• _Passage_
====

Multiple Effects
A function can declare more than one effect by separating them with + in the with
clause. The installed handler must cover the operations of all the effects the body
may invoke — but each effect remains an independent, swappable unit:
with IO + Logger; handler covers both in a single block.
// Feature: multi-effect signature — `with E1 + E2`
// Syntax: a function may declare more than one effect at once;
// the handler must cover every operation that the body performs.
// When to use: a workflow that mixes capabilities — e.g. read input
// (IO) and trace progress (Logger) — without coupling them into one effect.
effect IO {
fn read(path: str) -> str
}
effect Logger {
fn log(msg: str)
}
fn process() with IO + Logger -> str {
perform Logger::log("loading")
let data = perform IO::read("file.txt")
perform Logger::log("loaded")
return data
}
let result = handle process() with {
IO::read(p) => "<contents of {p}>",
Logger::log(msg) => print("LOG: {msg}"),
}
print(result)

====

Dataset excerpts
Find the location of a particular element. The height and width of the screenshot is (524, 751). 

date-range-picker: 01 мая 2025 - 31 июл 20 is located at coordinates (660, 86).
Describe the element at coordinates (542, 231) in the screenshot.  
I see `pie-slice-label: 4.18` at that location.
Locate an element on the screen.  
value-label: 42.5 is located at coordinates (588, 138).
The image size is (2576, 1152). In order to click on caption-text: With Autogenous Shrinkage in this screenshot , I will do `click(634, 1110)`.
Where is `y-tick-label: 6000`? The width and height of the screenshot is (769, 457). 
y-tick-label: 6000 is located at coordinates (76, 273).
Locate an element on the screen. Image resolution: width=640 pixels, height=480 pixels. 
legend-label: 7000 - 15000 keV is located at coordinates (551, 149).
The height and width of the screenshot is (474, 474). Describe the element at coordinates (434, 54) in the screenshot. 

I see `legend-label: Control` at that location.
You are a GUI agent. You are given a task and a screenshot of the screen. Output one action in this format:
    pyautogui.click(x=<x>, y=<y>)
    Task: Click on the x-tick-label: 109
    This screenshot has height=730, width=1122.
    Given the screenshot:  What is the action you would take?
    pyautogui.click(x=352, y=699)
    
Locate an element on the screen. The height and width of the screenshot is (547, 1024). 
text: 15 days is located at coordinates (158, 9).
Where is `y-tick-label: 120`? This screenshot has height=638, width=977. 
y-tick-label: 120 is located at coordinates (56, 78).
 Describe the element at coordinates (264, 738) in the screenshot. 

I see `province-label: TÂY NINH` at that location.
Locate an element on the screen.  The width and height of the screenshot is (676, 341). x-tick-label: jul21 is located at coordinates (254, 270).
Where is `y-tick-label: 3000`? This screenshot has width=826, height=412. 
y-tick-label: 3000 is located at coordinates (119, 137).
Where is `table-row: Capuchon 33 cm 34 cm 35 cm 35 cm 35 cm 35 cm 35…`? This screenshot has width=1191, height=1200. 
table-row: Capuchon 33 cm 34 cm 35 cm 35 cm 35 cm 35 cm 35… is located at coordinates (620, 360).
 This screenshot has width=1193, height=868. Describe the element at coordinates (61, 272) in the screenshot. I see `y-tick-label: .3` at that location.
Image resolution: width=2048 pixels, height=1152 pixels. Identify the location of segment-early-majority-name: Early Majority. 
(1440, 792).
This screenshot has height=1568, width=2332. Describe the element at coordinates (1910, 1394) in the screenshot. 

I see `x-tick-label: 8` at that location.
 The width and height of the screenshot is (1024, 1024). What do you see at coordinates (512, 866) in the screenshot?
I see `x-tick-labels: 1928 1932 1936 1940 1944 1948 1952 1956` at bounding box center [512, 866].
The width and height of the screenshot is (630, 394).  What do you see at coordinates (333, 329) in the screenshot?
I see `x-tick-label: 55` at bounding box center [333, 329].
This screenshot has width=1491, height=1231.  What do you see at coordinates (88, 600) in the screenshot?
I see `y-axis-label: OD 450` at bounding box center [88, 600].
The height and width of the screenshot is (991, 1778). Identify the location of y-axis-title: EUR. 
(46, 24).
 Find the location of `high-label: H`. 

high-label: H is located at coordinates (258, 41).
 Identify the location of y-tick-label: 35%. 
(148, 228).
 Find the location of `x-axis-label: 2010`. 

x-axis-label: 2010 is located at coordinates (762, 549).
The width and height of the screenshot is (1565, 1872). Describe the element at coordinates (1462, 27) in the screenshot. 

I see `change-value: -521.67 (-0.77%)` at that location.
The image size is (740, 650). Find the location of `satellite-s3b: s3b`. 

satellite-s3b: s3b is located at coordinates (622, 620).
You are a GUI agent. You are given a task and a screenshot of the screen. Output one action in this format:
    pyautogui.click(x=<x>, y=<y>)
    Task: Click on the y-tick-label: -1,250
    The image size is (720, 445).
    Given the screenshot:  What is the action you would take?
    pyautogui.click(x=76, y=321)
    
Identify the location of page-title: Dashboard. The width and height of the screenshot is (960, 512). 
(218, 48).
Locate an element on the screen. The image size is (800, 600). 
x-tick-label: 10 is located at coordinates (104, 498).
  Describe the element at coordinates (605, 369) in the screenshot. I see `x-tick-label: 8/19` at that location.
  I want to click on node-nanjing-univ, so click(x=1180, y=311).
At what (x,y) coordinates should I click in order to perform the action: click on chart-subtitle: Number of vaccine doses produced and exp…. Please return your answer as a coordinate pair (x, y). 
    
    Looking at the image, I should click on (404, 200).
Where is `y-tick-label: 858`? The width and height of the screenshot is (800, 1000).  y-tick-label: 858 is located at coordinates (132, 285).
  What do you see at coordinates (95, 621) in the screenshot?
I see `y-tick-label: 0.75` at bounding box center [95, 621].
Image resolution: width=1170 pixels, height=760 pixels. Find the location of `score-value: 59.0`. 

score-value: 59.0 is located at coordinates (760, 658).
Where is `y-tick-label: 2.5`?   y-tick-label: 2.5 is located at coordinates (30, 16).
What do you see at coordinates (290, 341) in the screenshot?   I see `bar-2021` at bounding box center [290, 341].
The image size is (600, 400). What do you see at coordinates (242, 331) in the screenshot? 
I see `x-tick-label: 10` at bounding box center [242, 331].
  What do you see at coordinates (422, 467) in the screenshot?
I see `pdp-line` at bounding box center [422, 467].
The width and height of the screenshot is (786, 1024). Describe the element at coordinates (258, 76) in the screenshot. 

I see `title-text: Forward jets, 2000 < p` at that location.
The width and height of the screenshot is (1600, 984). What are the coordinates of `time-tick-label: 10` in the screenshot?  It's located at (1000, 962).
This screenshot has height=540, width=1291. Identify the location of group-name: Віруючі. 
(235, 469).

====

• _Exercises_
1: Write out the Multiple Effects section, beginning at the words "Multiple Effects" and stopping after the words "a single block.".
2: In the Multiple Effects section, what symbol separates the effects a function declares in its with clause?
You can ignore the records; nothing in them is needed.

• _Solutions in order_
1:
Multiple Effects
A function can declare more than one effect by separating them with + in the with
clause. The installed handler must cover the operations of all the effects the body
may invoke — but each effect remains an independent, swappable unit:
with IO + Logger; handler covers both in a single block.

2: The + symbol.